**Required action**. Somewhere below is a line with "You are a computer-use agent. Viewport: 828px" and, later, a line with "Task: Click the JavaScript language label"; repeat those two lines and all the lines between them, exactly as they are.

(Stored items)

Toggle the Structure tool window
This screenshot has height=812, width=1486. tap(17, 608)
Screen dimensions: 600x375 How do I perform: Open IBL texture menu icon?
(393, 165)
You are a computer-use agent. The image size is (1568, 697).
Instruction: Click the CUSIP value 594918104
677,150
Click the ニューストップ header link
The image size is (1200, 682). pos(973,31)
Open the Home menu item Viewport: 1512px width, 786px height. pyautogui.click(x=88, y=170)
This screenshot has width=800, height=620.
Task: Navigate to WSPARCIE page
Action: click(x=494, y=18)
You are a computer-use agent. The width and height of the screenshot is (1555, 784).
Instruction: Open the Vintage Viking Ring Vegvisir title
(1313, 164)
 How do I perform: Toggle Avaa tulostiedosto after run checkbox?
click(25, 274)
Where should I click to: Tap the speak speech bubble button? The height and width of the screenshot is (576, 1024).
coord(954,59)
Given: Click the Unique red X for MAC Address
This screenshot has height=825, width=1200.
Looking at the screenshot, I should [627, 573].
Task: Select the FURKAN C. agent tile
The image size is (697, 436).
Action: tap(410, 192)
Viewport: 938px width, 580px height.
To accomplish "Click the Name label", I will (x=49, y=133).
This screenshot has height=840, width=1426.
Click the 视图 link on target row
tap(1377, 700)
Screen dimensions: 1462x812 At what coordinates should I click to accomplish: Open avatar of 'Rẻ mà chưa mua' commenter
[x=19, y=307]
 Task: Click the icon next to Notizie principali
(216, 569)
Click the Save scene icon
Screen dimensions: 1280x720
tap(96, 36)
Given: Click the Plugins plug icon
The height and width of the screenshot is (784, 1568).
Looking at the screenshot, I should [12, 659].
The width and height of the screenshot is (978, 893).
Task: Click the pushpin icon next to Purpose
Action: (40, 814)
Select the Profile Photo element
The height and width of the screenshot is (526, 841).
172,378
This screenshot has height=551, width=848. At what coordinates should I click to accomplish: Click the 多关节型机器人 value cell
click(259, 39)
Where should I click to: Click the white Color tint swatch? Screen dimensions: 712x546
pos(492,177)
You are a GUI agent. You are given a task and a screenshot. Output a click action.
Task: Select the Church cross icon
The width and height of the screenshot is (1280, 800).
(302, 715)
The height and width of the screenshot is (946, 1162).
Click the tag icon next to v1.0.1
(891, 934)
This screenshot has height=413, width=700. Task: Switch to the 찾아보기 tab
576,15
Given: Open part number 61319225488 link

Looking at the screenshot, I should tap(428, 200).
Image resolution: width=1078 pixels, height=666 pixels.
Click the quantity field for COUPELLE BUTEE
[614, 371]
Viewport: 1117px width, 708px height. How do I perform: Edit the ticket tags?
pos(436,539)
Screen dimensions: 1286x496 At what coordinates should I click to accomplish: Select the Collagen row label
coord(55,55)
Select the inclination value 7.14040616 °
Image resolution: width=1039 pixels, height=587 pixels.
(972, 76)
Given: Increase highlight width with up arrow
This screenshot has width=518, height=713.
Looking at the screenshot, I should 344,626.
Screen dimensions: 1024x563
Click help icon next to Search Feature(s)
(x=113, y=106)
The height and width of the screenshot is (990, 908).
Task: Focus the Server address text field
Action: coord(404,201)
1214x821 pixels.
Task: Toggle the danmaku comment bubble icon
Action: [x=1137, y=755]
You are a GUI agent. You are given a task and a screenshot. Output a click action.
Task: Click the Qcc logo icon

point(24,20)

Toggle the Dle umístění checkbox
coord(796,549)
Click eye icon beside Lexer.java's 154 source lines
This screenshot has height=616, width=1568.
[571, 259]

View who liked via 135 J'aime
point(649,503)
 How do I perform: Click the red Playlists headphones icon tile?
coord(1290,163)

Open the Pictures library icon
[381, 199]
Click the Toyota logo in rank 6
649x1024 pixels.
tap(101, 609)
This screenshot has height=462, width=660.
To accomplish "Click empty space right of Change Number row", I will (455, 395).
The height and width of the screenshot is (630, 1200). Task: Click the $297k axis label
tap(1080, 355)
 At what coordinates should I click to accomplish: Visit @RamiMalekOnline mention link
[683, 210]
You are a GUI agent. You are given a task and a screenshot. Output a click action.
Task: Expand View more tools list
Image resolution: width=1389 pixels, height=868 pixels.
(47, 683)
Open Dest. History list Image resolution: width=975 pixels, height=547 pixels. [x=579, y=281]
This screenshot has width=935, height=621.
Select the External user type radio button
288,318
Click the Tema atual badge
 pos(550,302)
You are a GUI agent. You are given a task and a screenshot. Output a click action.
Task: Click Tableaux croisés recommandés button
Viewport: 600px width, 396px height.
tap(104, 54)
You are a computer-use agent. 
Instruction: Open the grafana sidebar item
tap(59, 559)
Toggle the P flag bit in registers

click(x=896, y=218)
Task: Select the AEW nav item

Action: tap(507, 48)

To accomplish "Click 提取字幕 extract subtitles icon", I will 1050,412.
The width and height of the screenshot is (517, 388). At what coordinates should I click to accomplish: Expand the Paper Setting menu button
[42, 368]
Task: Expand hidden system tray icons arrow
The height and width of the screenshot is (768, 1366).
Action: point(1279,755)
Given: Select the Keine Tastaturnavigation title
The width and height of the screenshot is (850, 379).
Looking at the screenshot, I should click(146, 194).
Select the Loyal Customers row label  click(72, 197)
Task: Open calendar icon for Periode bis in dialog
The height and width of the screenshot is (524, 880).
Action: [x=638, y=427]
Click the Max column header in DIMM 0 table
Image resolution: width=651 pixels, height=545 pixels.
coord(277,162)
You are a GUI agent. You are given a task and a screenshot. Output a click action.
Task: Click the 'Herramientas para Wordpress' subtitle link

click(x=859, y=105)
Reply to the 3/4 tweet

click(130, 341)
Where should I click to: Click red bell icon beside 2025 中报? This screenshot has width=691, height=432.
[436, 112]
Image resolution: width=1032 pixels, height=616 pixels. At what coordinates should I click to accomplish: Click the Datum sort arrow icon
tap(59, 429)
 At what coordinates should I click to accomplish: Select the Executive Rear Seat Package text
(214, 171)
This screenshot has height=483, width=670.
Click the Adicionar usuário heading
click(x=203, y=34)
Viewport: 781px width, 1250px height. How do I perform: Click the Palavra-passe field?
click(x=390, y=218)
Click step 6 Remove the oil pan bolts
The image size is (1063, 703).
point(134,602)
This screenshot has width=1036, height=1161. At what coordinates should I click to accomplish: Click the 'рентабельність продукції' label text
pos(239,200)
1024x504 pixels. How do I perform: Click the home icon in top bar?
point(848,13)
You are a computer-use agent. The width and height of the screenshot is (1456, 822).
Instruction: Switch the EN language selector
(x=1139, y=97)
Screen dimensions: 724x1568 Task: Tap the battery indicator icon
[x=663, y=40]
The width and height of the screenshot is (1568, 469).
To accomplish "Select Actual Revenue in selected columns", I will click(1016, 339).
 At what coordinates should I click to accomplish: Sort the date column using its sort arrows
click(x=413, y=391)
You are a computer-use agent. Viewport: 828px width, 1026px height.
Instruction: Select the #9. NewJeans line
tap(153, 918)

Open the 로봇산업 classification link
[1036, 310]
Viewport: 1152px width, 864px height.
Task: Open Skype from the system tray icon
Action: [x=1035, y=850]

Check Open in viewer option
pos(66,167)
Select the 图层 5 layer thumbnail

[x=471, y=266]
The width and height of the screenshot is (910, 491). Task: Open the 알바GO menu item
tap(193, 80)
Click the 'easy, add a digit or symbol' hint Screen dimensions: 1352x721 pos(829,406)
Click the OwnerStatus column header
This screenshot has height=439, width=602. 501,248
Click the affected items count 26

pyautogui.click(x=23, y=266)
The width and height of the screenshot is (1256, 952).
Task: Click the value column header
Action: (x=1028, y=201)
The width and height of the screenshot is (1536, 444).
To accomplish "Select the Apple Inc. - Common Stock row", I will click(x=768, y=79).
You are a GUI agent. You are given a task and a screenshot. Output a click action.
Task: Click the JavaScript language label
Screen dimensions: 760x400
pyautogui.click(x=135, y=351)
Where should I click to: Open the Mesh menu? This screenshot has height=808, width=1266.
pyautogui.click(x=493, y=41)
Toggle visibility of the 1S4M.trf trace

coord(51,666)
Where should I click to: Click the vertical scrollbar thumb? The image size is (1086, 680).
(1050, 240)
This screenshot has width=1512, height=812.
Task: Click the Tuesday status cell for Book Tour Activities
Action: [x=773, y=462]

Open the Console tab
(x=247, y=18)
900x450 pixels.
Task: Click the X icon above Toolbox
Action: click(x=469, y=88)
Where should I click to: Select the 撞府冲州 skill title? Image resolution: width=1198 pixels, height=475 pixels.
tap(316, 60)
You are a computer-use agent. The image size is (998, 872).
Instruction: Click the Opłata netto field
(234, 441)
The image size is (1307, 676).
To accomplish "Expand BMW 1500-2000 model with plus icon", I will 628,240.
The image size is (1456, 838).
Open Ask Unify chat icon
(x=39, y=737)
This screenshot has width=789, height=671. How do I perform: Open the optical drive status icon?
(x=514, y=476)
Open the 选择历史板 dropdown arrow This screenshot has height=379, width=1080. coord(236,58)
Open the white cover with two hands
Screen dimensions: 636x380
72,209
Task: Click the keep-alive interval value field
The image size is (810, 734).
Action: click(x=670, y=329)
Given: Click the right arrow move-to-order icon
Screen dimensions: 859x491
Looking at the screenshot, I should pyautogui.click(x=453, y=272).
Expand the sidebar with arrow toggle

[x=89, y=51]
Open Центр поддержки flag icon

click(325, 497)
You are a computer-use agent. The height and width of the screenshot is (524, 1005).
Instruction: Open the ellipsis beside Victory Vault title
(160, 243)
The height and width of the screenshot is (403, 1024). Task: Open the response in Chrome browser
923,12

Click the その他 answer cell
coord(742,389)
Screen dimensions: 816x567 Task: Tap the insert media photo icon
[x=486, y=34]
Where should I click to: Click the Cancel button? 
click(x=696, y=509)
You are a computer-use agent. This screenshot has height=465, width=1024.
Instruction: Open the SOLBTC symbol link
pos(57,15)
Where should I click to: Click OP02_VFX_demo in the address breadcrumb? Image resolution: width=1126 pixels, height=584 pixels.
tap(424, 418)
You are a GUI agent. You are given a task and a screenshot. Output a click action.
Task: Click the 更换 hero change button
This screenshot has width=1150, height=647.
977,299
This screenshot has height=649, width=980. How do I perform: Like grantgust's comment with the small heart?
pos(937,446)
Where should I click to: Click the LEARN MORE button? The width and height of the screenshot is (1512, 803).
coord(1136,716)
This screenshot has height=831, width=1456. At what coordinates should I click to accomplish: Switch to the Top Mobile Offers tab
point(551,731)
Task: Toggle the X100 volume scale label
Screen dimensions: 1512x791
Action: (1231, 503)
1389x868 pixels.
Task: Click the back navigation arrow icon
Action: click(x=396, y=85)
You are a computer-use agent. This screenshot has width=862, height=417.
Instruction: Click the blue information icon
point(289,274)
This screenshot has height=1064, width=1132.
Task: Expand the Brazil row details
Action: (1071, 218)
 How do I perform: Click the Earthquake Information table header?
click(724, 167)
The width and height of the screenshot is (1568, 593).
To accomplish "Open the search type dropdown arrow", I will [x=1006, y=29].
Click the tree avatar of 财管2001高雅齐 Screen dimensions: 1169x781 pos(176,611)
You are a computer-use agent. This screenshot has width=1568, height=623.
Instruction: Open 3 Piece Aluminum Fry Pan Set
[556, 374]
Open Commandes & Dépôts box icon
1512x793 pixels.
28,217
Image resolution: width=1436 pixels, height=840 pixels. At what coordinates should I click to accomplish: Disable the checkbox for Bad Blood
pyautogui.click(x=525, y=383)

**Task response**.
You are a computer-use agent. Viewport: 828px width, 1026px height.
Instruction: Select the #9. NewJeans line
tap(153, 918)

Open the 로봇산업 classification link
[1036, 310]
Viewport: 1152px width, 864px height.
Task: Open Skype from the system tray icon
Action: [x=1035, y=850]

Check Open in viewer option
pos(66,167)
Select the 图层 5 layer thumbnail

[x=471, y=266]
The width and height of the screenshot is (910, 491). Task: Open the 알바GO menu item
tap(193, 80)
Click the 'easy, add a digit or symbol' hint Screen dimensions: 1352x721 pos(829,406)
Click the OwnerStatus column header
This screenshot has height=439, width=602. 501,248
Click the affected items count 26

pyautogui.click(x=23, y=266)
The width and height of the screenshot is (1256, 952).
Task: Click the value column header
Action: (x=1028, y=201)
The width and height of the screenshot is (1536, 444).
To accomplish "Select the Apple Inc. - Common Stock row", I will click(x=768, y=79).
You are a GUI agent. You are given a task and a screenshot. Output a click action.
Task: Click the JavaScript language label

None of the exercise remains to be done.